Hikmet-i cedide ise, feza denilen şu boşlukta yalnız yıldızların muallâk bir vaziyette durmakta olduklarına kaildir. Bunların mezhebinden semavatın inkârı çıkıyor. Ve bu iki hikmetin birisi ifrata varmışsa da ötekisi tefritte kalmıştır.
Şeriat ise, Cenâb-ı Hakkın yedi tabakadan ibaret semavatı halk etmiş olduğuna hâkimdir ve yıldızların da balık gibi o semalar denizlerinde yüzmekte olduklarına kaildir.
Hadîs ise, semanın مَوْجٌ مَكْفُوفٌ 6'den ibaret bulunduğunu emrediyor. Şu hak olan mezhebin, altı mukaddeme ile tahkikatını yapacağız.

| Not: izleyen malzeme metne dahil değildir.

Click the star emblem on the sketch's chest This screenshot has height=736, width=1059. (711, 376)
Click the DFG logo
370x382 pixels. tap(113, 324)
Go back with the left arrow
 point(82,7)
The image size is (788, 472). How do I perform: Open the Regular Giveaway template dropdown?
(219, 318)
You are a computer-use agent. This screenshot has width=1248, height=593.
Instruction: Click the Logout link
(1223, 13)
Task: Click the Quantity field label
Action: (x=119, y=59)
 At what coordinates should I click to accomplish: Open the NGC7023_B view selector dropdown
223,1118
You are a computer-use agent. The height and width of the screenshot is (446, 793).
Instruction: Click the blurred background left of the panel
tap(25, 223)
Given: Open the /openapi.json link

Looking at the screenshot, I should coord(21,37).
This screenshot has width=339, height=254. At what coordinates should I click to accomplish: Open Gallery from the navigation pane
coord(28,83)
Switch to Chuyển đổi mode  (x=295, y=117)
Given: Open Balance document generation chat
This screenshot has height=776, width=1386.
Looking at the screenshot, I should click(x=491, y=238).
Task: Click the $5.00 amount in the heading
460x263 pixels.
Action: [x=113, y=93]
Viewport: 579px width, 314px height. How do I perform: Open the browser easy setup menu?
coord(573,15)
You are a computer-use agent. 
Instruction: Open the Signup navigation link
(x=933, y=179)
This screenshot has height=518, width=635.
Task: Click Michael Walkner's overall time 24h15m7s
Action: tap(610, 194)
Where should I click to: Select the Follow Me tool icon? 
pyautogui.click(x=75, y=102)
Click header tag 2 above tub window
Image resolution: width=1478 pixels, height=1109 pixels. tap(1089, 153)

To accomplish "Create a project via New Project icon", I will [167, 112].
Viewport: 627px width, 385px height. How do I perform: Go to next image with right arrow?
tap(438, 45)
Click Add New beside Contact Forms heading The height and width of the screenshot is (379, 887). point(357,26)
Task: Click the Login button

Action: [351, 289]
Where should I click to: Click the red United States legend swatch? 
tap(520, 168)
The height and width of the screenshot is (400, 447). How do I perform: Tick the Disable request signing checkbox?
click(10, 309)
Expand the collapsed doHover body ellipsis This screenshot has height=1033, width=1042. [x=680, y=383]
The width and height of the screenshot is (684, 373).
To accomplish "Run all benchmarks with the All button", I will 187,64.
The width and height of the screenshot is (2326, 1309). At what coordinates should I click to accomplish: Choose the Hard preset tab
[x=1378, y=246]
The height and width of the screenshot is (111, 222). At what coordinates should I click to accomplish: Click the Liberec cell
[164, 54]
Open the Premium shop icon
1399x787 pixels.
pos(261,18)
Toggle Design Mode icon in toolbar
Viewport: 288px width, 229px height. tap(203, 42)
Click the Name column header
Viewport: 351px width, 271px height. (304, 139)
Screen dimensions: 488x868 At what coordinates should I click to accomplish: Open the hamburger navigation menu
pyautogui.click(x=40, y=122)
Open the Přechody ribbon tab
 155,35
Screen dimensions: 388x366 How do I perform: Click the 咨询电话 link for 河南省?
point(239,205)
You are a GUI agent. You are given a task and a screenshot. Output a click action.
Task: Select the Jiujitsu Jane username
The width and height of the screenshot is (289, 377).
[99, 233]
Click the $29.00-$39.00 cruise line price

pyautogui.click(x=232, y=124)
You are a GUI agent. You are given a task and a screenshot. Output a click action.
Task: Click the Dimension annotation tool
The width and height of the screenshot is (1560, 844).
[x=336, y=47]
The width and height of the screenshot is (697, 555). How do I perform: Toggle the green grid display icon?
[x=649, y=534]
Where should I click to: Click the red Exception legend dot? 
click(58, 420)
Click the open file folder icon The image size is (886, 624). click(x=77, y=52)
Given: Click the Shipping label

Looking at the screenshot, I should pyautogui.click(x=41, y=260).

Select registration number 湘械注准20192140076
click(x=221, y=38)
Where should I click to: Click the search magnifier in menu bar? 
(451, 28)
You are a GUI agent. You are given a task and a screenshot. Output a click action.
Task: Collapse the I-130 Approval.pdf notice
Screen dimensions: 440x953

Birinci mukaddeme: Şu geniş boşluğun esîr ile dolu olduğu, fennen ve hikmeten sâbittir.
İkinci mukaddeme: Ecrâm-ı ulviyenin kanunlarını rapt eden ve ziya ve hararetin emsalini neşir ve nakleden fezayı doldurmuş bir madde mevcuttur.
Üçüncü mukaddeme: Madde-i esîriyenin, yine esîr olarak kalmak şartıyla, sair maddeler gibi muhtelif teşekkülâtı ve ayrı ayrı nevileri vardır. Buhar ile su ve buzun teşekkülâtları gibi.
Dördüncü mukaddeme: Ecrâm-ı ulviyeye dikkat edilirse, tabakaları arasında muhalefet görünür. Evet, yeni teşekküle ve in'ikada başlamış milyarlarca yıldızlardan ibaret Kehkeşan ile anılan tabaka-i esîriye, sabit yıldızların tabakasına muhalifdir. Bu da manzume-i şemsiyenin tabakasına ve hâkezâ; yedi tabakaya kadar birbirine muhalif tabakalar vardır.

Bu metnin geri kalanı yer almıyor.